7. Tutorial on Kubeflow and TorchTrainer class

7.1. Distributed Machine Learning on Kubernetes with Kubeflow

Author(s): Matteo Bunino (CERN)

This tutorial shows how to run distributed machine learning on Kubernetes when an HPC cluster managed by SLURM is unavailable. It provides a flexible solution for both on-premises and cloud-based Kubernetes deployments, including access to GPU nodes for scalable, high-performance training workloads. It demonstrates running distributed machine learning (ML) on Kubernetes using Kubeflow’s training operator for PyTorch and itwinai’s TorchTrainer.

We will only use kubectl and pod manifests to launch jobs, requiring minimal setup beyond access to a Kubernetes cluster with a few nodes. The Python SDK is beyond this guide’s scope, but you can explore Kubeflow’s getting started tutorial for more details.

7.1.1. Installing Kubeflow’s Training Operator

First, install the training operator. Python SDK is not needed for this tutorial.

Example for v1.8.1:

kubectl apply --server-side -k "github.com/kubeflow/training-operator.git/manifests/overlays/standalone?ref=v1.8.1"

Check that the training operator is running:

kubectl get pods -n kubeflow

Output should include:

NAME                                 READY   STATUS    RESTARTS   AGE
training-operator-6f4d5d95f8-spfgx   1/1     Running   0          11d

Before proceeding, familiarize yourself with how PyTorchJob works. In brief:

  1. The PyTorchJob sets environment variables for torchrun.

  2. The Python script should be invoked using torchrun in the pod manifest. The torchrun CLI will make sure that the correct number of worker processes (i.e., replicas of your Python process) per pod are spawned.

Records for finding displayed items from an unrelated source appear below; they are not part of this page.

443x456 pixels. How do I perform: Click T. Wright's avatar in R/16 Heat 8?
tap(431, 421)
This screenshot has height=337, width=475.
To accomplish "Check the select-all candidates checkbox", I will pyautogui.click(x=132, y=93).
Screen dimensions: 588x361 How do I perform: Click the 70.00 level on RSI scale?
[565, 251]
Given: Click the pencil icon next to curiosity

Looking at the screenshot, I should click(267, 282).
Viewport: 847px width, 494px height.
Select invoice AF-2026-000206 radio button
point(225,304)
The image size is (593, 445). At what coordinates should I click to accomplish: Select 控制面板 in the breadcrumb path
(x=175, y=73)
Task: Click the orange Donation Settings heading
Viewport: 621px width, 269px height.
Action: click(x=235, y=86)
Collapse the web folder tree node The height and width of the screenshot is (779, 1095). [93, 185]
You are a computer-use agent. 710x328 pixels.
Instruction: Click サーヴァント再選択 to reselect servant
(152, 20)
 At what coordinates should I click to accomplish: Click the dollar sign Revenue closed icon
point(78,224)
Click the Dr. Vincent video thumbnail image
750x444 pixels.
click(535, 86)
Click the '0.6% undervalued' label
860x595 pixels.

Example:

    containers:
    - name: pytorch
        image: registry.cern.ch/itwinai/dist-ml/itwinai-slim:0.0.7
        command:
        - "torchrun"
        - "/app/main.py"
    

Set the number of processes per node using nProcPerNode . It maps to torchrun’s --nproc-per-node.

7.1.1.1. Creating a PyTorchJob

To submit a job, use:

kubectl create -n kubeflow -f job-manifest.yaml

When creating a PyTorchJob, the Worker pods will wait for the Master to be created first. To manage both Master and Worker pods use:

# Inspect some pods
kubectl describe pod torchrun-cpu-worker-0 -n kubeflow
kubectl describe pod torchrun-cpu-master-0 -n kubeflow

# Get the logs from the pods
kubectl logs torchrun-cpu-master-0 -n kubeflow
kubectl logs torchrun-cpu-worker-0 -n kubeflow

Delete all PyTorchJobs:

kubectl delete --all pytorchjobs -n kubeflow

To remove the training operator:

kubectl delete deployment training-operator -n kubeflow

7.1.2. Distributed Training on CPU

To get started with distributed ML using Kubeflow and itwinai, a GPU cluster is not required. The PyTorchJob manifest for CPU-based training is defined in cpu.yaml. First, build and push a Docker container using the provided Dockerfile, then update the manifest with your container’s image name.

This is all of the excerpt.